◆ TASK DIRECTIONS:
From the listing below, keep only the lines that contain the string "height" and copy each of them out. Case counts.

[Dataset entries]
+--
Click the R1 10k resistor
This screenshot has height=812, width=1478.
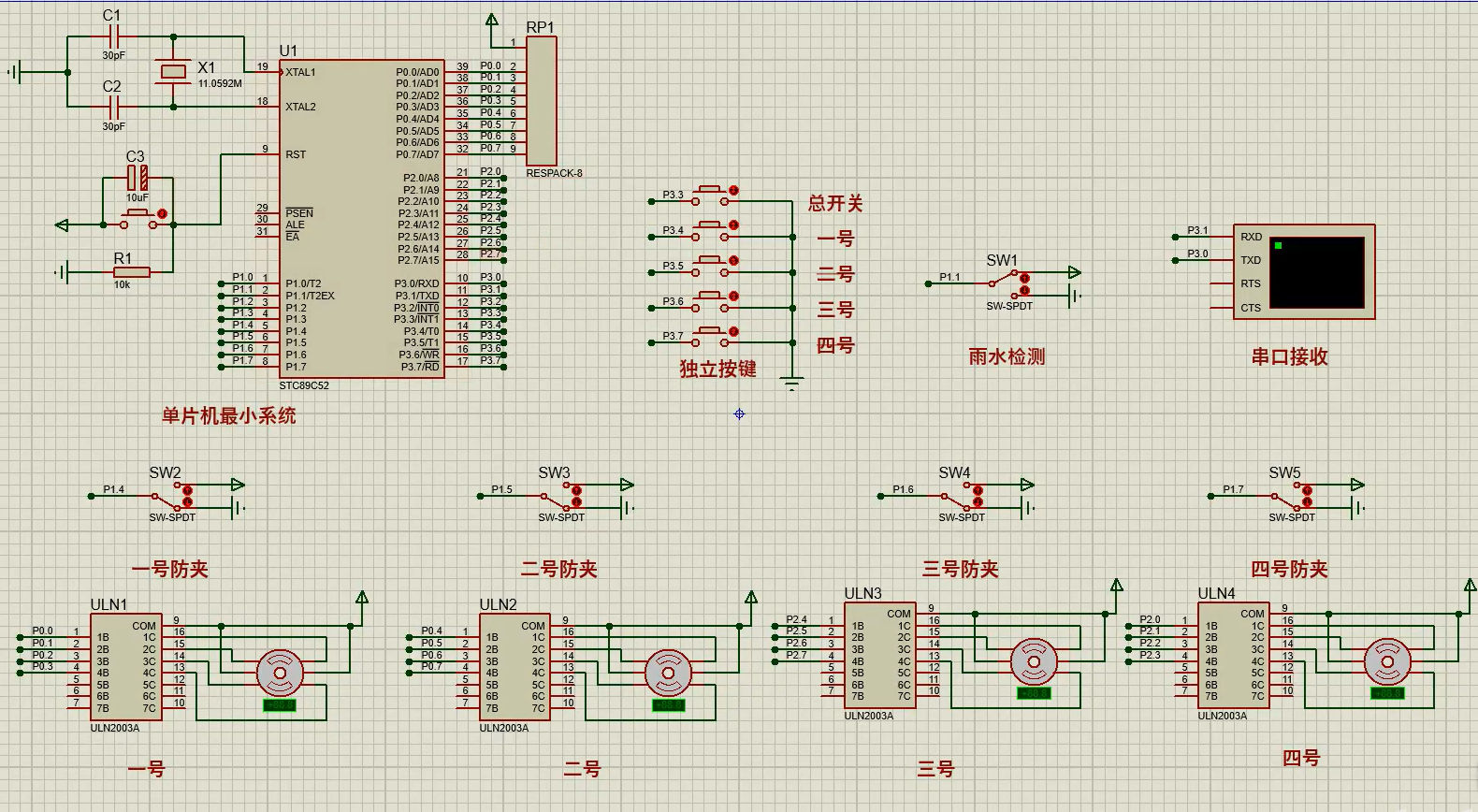click(x=131, y=272)
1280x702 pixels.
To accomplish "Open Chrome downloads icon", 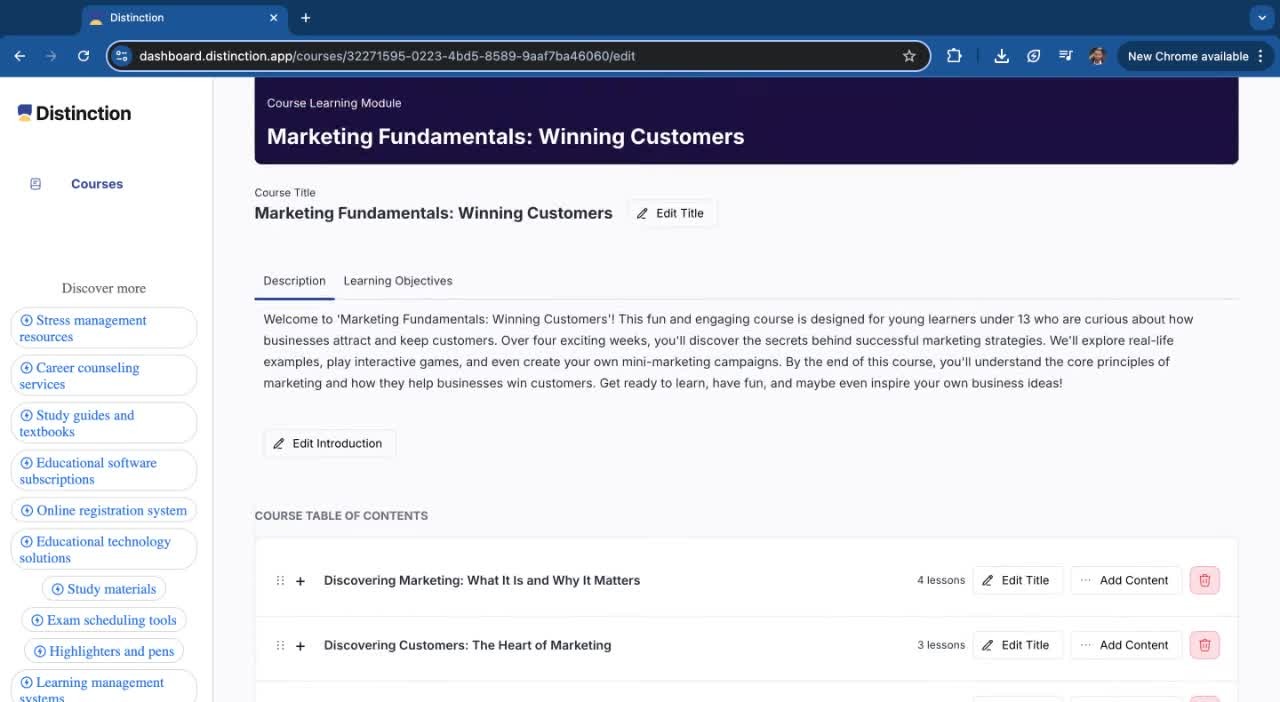I will pyautogui.click(x=1001, y=56).
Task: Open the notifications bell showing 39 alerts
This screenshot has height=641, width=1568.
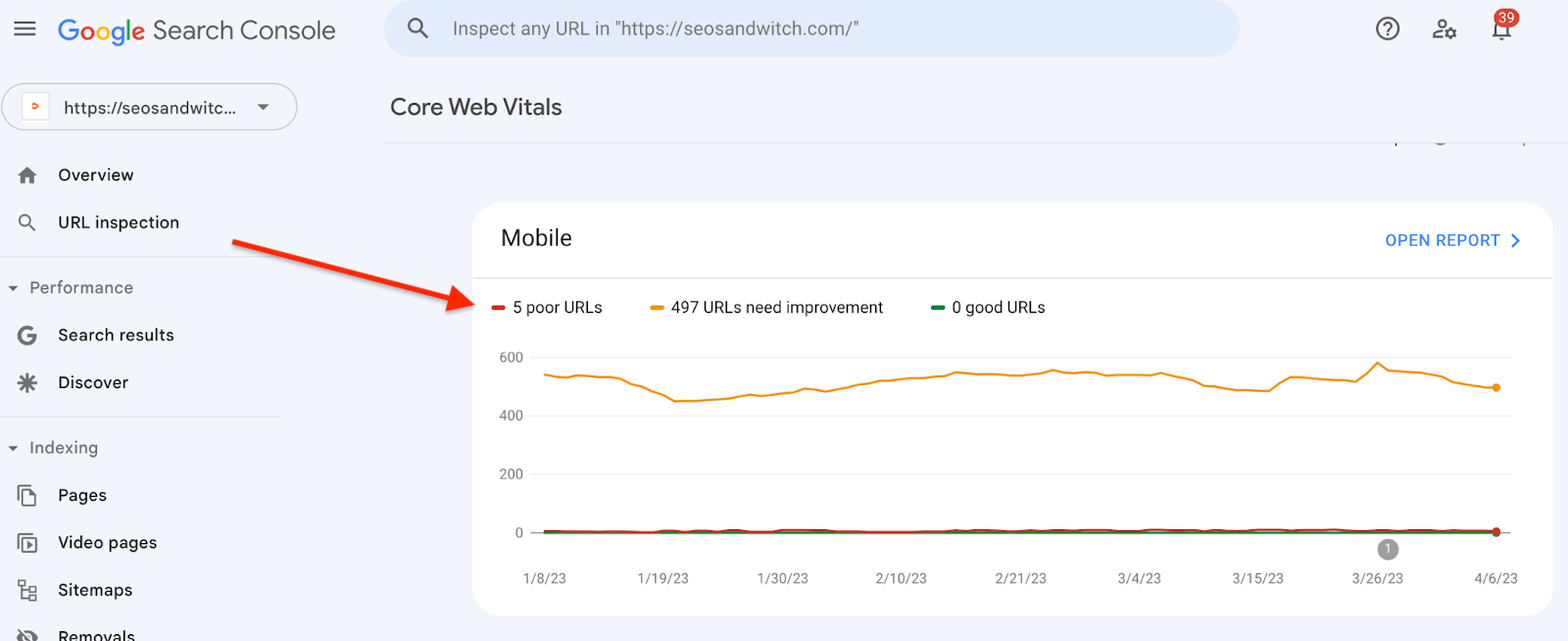Action: point(1500,30)
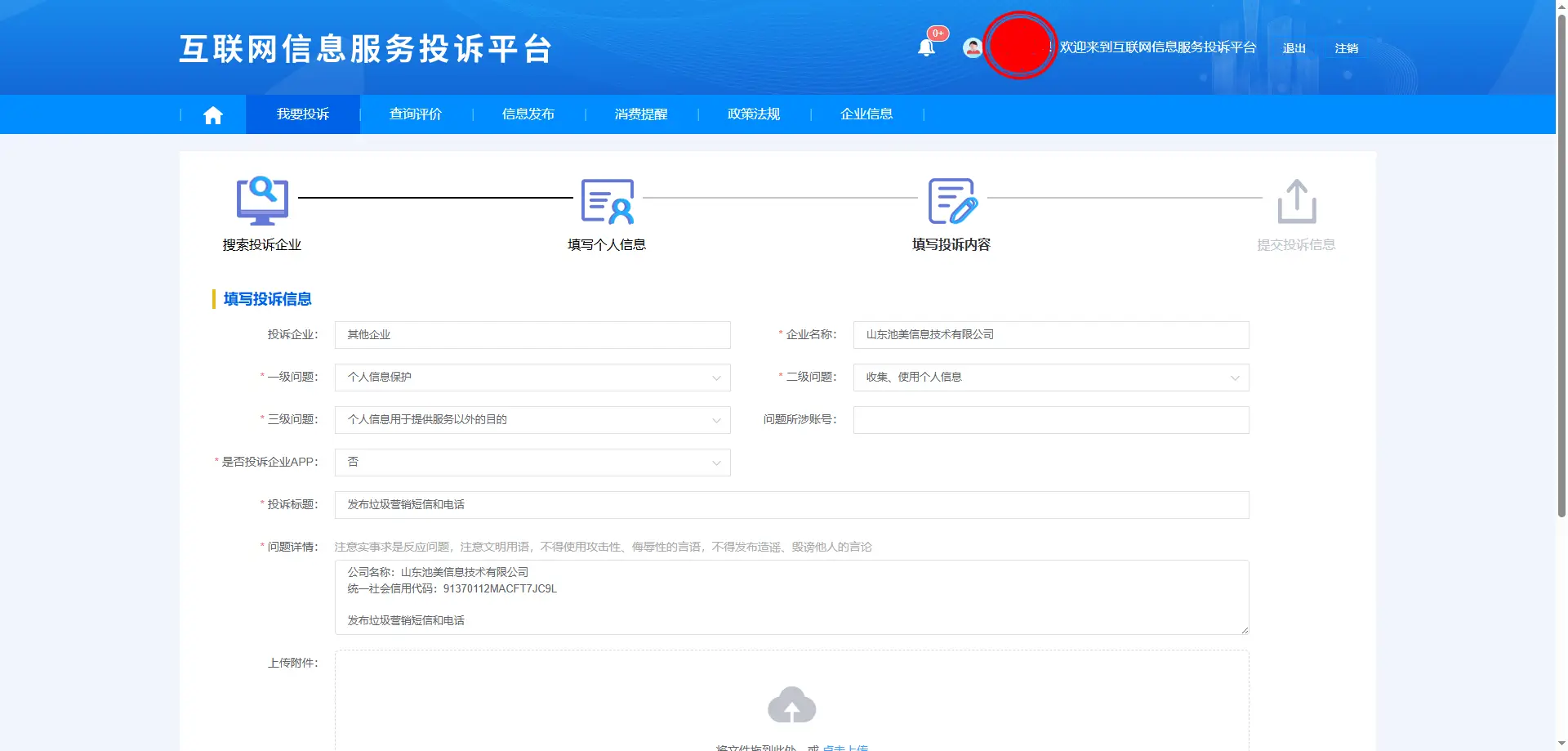Screen dimensions: 1568x751
Task: Click the 提交投诉信息 upload step icon
Action: (x=1296, y=201)
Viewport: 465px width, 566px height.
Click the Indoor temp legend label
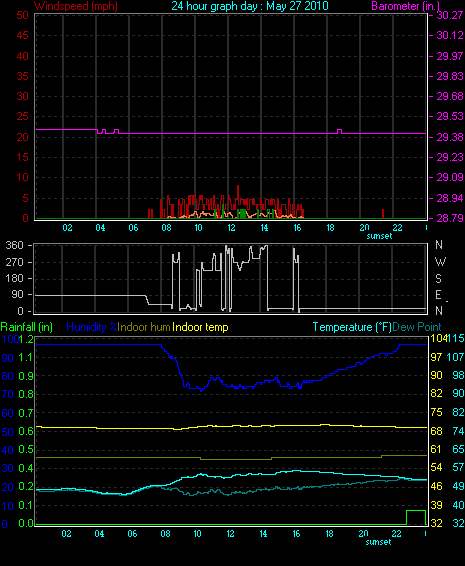200,327
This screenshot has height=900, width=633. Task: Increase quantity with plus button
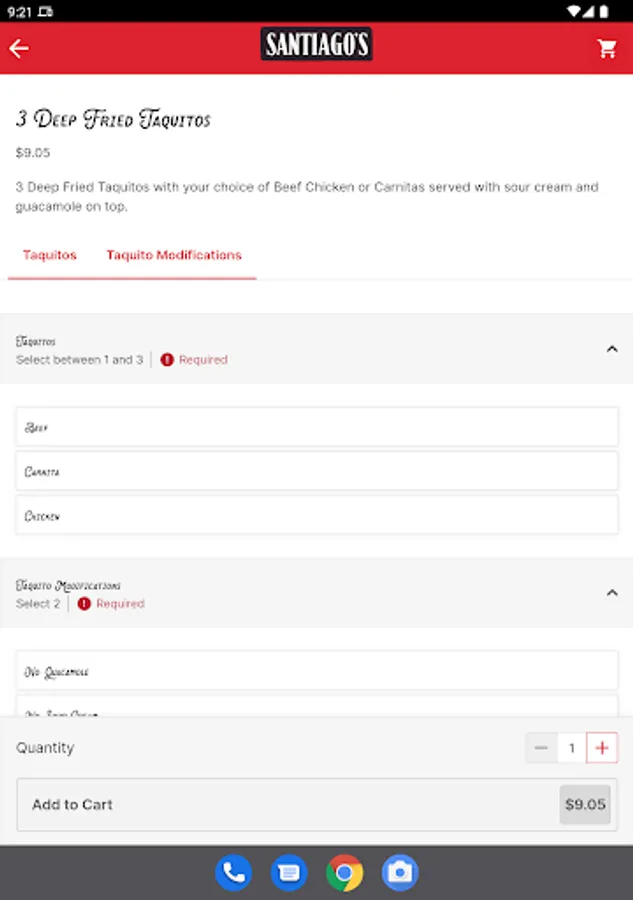coord(602,748)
+--
◆ THE SOLUTION:
This screenshot has height=812, width=1478.
This screenshot has height=641, width=1568.
Viewport: 465px width, 566px height.
This screenshot has height=900, width=633. Task: Increase quantity with plus button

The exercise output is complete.